Narcissists do not mooch legitimately. They are intentional moochers who want us to forget that those in a civil ordered ethically-based compassionate society take care of each other and that we have laws that protect our rights and the rights of the vulnerable to help us maintain order from chaos. We also have our own personal standards, ethics and morals we live by they want us to forget. They, instead, deliberately divide us and create chaos to imbalance power so they can more easily steal our power from us.
Narcissists covertly or overtly yet aggressively con others to ignore their basic instincts, core beliefs, and sense of reason and decency. They routinely engage in “crazy making” to distract you from the facts and invalidate your “authentic emotions” so you will forget that in a democratic republic, we all, regardless of our differences, have a right to achieve life, liberty, happiness and to our own opinions regardless of our beliefs, state of our emotional health or level of comfort in the state of affairs.

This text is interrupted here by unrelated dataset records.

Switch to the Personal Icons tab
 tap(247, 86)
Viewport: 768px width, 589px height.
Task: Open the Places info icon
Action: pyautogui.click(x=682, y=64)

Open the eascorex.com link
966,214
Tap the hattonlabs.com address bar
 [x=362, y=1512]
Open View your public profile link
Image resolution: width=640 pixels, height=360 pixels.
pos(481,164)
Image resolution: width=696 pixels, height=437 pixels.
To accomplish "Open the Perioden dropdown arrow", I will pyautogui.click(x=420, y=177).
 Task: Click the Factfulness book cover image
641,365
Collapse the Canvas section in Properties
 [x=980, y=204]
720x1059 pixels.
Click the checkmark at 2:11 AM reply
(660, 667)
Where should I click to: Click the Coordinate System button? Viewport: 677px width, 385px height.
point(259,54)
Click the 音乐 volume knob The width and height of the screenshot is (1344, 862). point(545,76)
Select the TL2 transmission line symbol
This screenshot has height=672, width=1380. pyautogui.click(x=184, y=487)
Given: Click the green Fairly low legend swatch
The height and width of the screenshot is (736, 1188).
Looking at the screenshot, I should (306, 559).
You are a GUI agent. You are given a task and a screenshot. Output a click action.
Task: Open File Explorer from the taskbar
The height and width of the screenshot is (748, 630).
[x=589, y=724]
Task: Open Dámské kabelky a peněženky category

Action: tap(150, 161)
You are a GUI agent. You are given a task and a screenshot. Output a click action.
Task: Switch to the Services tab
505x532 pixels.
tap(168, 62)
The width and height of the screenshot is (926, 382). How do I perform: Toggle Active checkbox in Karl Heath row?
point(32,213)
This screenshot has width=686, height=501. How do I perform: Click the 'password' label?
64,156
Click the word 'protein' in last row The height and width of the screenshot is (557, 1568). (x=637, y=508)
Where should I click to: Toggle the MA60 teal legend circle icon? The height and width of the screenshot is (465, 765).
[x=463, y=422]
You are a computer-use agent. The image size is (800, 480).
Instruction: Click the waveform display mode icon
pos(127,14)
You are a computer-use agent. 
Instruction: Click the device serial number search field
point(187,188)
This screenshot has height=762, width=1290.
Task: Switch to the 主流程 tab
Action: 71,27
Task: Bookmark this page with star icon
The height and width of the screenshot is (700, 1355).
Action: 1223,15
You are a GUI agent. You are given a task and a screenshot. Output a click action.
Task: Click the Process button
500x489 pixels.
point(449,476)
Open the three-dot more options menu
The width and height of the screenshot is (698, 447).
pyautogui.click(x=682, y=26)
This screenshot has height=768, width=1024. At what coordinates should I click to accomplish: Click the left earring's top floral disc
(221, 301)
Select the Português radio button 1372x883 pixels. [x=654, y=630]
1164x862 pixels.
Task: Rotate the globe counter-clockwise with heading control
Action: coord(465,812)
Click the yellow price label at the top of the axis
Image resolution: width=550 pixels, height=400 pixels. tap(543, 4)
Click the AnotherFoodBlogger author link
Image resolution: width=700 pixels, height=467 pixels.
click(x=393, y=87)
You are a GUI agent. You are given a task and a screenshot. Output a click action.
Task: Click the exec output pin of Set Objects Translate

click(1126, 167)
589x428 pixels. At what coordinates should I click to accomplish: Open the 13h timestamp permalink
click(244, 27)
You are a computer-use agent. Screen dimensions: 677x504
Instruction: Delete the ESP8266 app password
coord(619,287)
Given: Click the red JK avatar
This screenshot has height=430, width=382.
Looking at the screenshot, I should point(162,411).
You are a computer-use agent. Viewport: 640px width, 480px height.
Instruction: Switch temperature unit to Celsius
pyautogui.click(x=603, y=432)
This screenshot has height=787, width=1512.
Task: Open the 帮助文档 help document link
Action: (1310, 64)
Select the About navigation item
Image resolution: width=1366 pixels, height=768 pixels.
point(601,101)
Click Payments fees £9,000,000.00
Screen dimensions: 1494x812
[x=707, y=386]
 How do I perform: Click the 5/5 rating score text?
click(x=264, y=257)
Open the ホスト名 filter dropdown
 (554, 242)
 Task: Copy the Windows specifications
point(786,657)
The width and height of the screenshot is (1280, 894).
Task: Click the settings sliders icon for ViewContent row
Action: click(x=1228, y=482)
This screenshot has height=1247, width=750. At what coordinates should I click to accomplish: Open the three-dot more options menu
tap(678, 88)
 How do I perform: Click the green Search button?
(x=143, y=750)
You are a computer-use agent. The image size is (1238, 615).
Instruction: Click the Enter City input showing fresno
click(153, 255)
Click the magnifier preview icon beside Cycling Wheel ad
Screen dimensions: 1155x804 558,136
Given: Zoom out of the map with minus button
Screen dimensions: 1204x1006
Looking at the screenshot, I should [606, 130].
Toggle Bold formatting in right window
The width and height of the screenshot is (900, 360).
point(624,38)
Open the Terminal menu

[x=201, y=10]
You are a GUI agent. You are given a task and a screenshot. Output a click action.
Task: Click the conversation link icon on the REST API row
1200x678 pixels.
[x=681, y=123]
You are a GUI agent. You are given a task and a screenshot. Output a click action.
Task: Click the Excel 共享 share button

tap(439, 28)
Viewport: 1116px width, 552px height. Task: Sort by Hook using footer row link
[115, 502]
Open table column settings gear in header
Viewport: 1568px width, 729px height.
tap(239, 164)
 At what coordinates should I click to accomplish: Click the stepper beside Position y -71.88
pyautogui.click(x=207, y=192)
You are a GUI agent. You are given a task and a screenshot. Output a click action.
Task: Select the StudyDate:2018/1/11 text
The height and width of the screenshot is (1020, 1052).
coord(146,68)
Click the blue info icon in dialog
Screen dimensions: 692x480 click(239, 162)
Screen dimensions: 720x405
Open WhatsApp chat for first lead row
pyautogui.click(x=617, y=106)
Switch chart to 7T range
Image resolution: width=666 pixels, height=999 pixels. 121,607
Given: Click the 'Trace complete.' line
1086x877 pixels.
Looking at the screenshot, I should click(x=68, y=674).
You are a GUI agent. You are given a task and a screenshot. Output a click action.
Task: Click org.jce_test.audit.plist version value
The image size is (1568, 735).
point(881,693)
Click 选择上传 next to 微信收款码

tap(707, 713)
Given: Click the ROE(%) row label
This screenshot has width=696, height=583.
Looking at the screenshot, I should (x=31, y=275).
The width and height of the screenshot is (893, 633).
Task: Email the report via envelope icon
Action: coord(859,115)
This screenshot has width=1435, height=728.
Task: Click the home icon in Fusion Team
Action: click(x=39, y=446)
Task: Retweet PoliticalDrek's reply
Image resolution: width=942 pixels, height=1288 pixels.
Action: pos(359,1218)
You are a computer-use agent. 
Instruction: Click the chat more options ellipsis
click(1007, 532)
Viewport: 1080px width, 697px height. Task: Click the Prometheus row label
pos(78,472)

Of course, no one likes rules or laws or regulations but we know they exist to provide limits that, in the short or long term, protect us from harm and prevent chaos and keep us all on the up and up.
Narcissists who permanently lack normal functioning abilities that motivate humans to work and earn these benefits literally con and steal these from anyone vulnerable to their manipulation tactics. This is why they despise laws, courts, accountability, scrutiny, regulations, oversight and literally anything or anyone that will prevent them from exploiting the vulnerable which is just part of their disordered character or that expose them for who they really are, the weakest humans with lowest of integrity of character. They are disordered individuals who have become human parasites who prey on the benefits others work for and have earned. They are forever unable to fend for themselves or sustain their own happiness.
Narcissists Have Infiltrated Government
Kathy Krajco, a formidable pioneer in educating the world on narcissism and narcissistic abuse, warns us in What Makes Narcissists Tick about the serious problem narcissism poses in the public sector and private nonprofit institutions that use the do-gooder and moral elitist facade to cloak their true self-righteous intentions to not do good but to be “seen as doing good” and “show how good they are by pointing at someone else and telling them how bad they are.” Politics, she points out, “is an ideal arena for narcissists…the list of them who have conned whole nations to become dictators is breathtaking.”
Weakness of character motivates a person to betray and facilitates the betrayal because they have no internal “brakes” to prevent them from cheating or exploiting. In essence, betrayers are wired for betraying. Dr. George K. Simon, a preeminent expert on manipulative aggressive personalities and author of the best sellers In Sheep’s Clothing, Character Disturbance, and The Judas Syndrome confirms that those with covert aggressive personalities like pathological narcissists lack empathy and the warning signs of such empathy deficits are in part in the attitudes they display toward obligation. Narcissists simply detest putting out effort that might, even in part, benefit someone else.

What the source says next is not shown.